● **WHAT YOU WILL DO**
Find the line containing "Task: Click the" in the entries below. Restate it and each line after it, word for word, up to and including the line containing "Screen dimensions: 1389x868".

--- DATA PROVIDED ---

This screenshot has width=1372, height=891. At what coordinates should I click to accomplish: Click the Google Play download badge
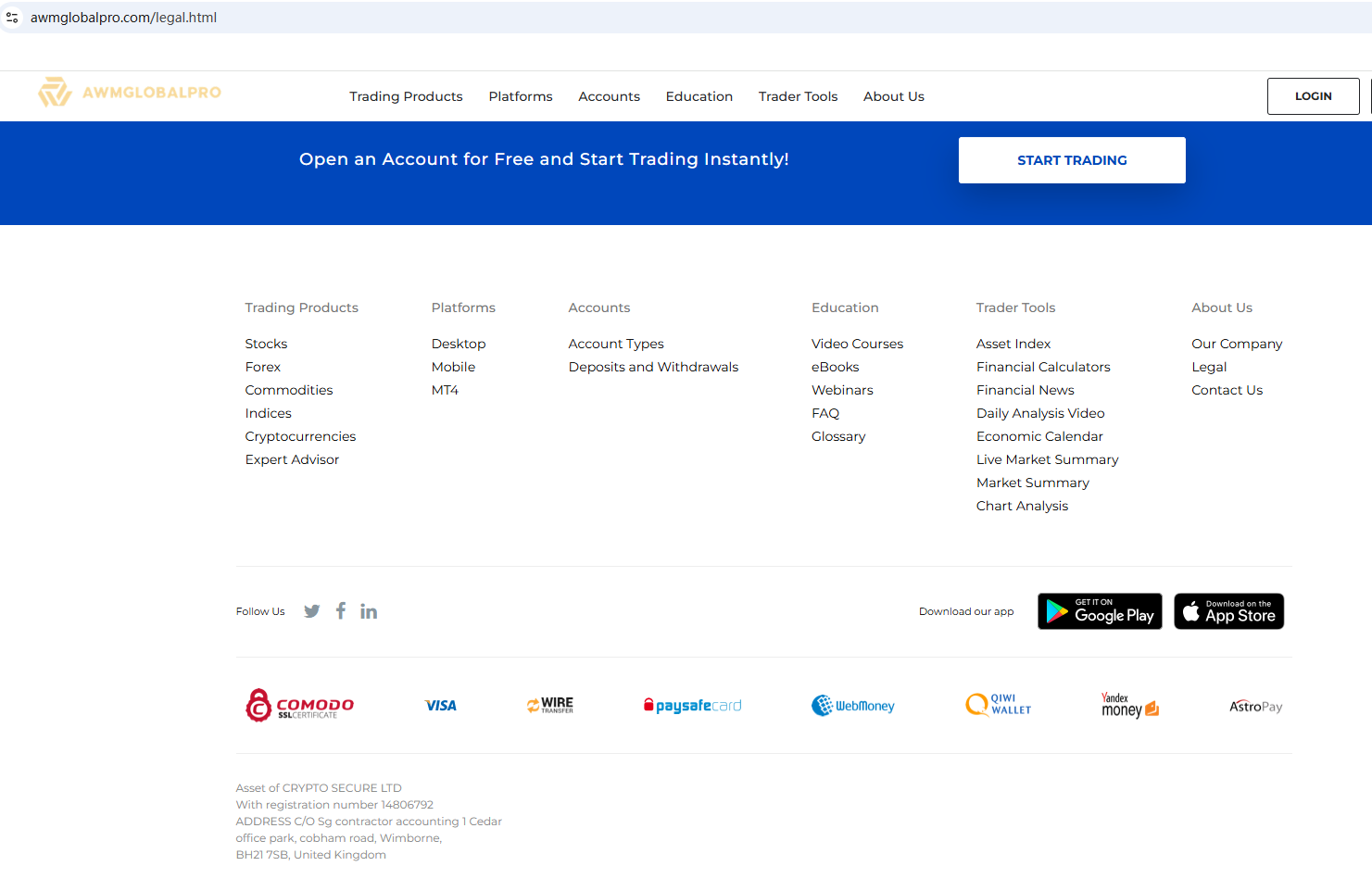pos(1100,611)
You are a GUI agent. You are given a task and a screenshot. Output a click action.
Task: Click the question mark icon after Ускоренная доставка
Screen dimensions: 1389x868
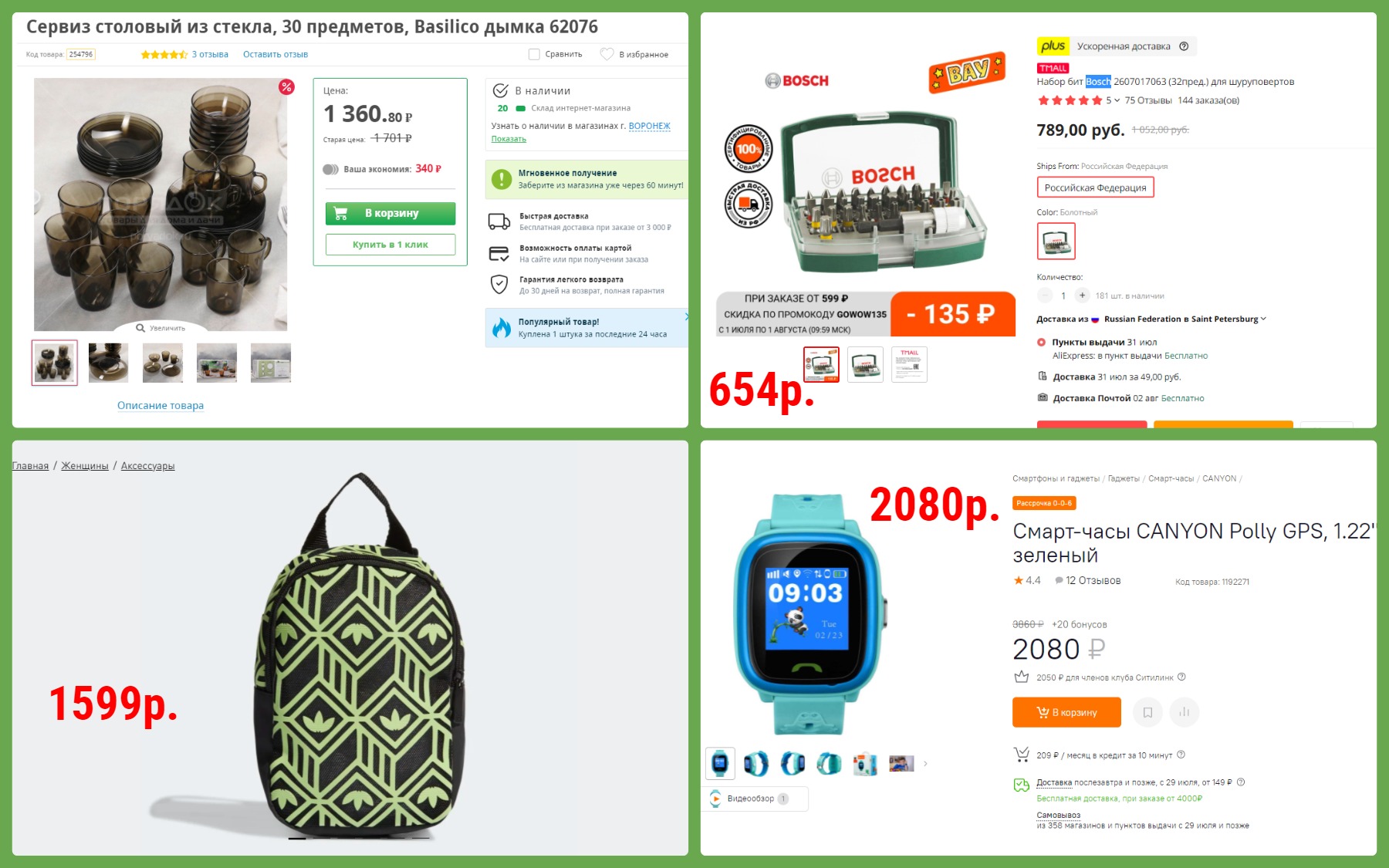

---
--- DATA PROVIDED ---

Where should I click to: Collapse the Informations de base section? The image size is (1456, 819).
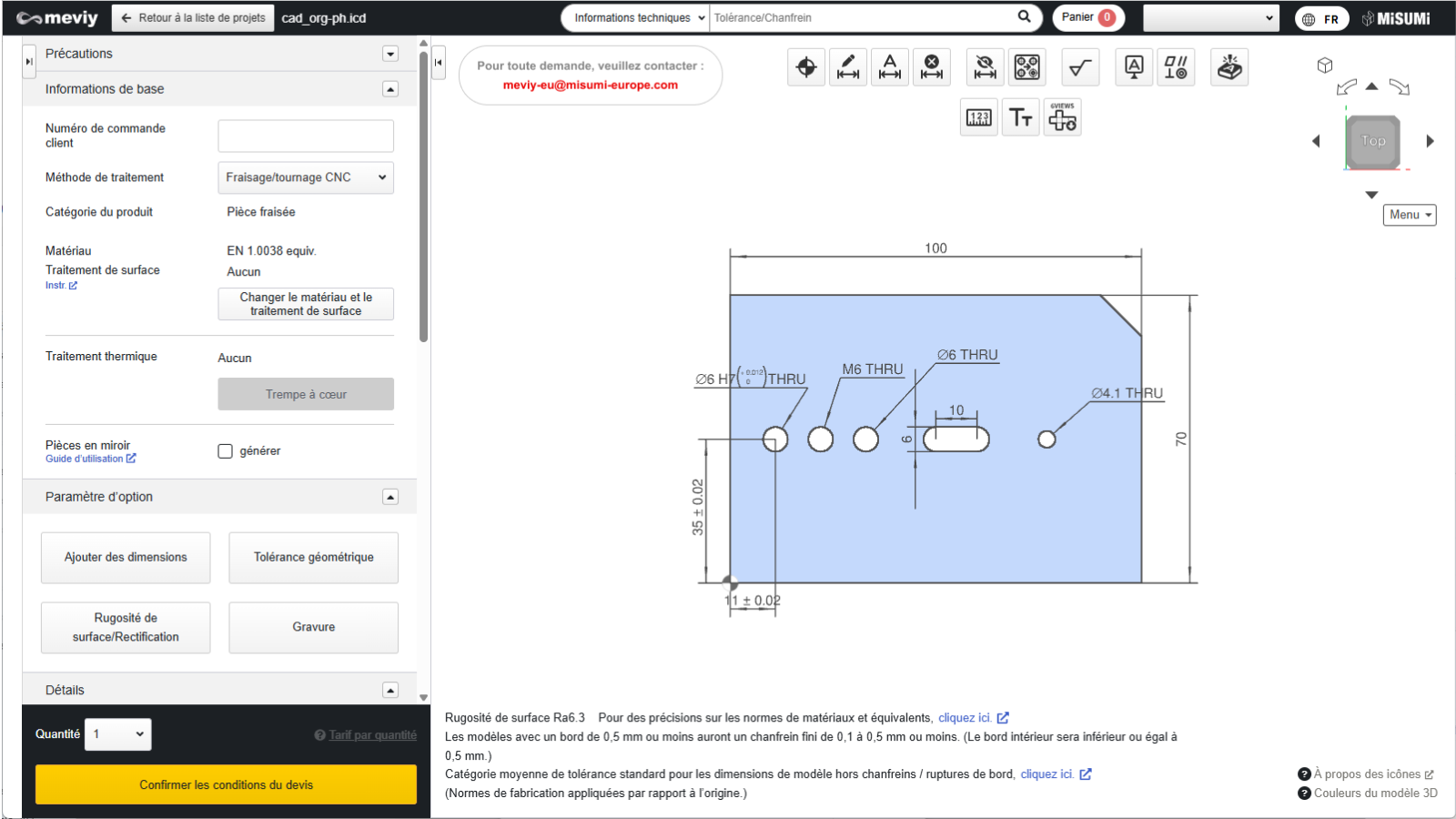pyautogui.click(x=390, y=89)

---
--- DATA PROVIDED ---

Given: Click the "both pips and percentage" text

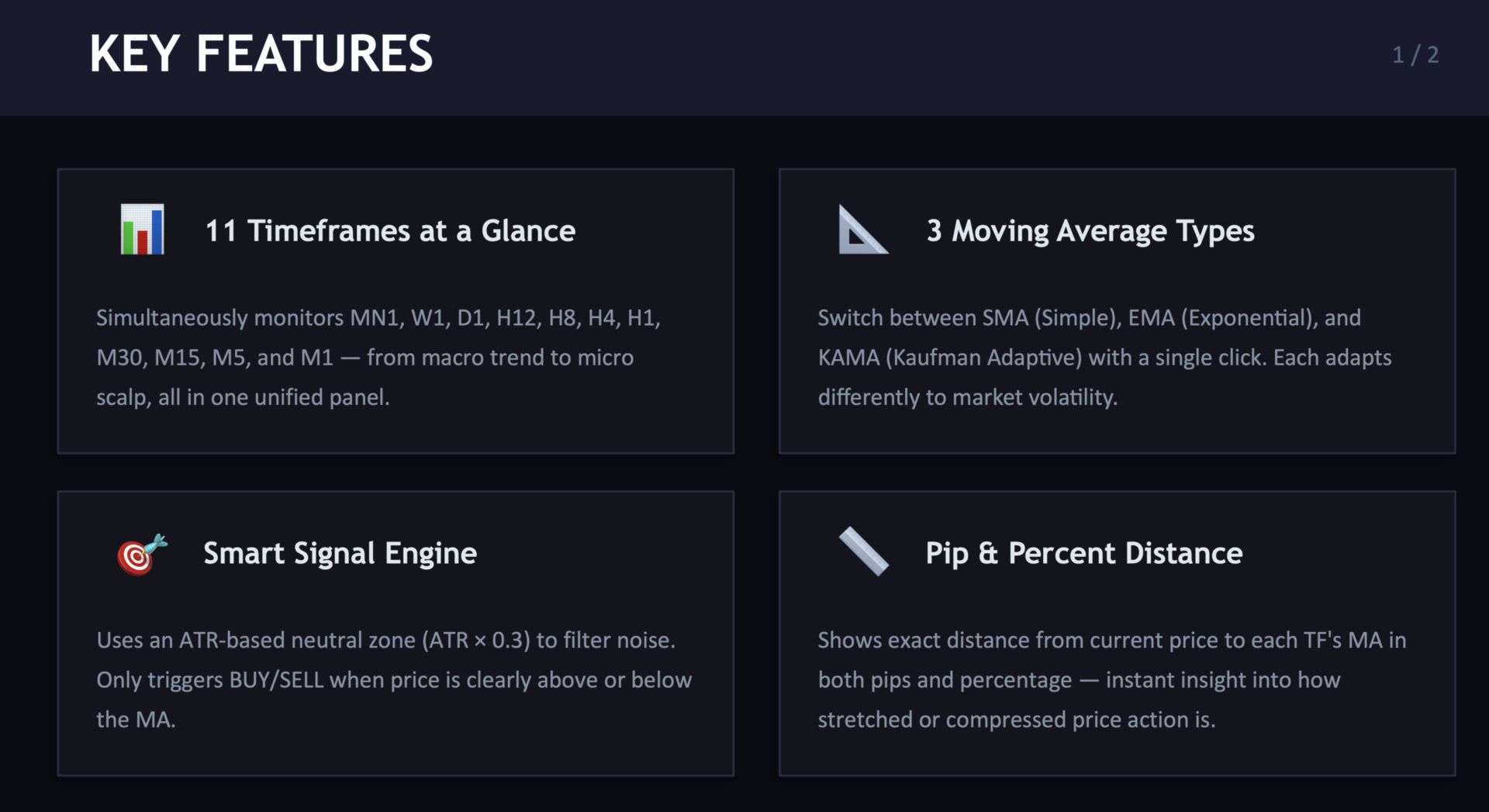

---

● **RESPONSE AREA**
Task: Click the question mark icon after Ускоренная доставка
Screen dimensions: 1389x868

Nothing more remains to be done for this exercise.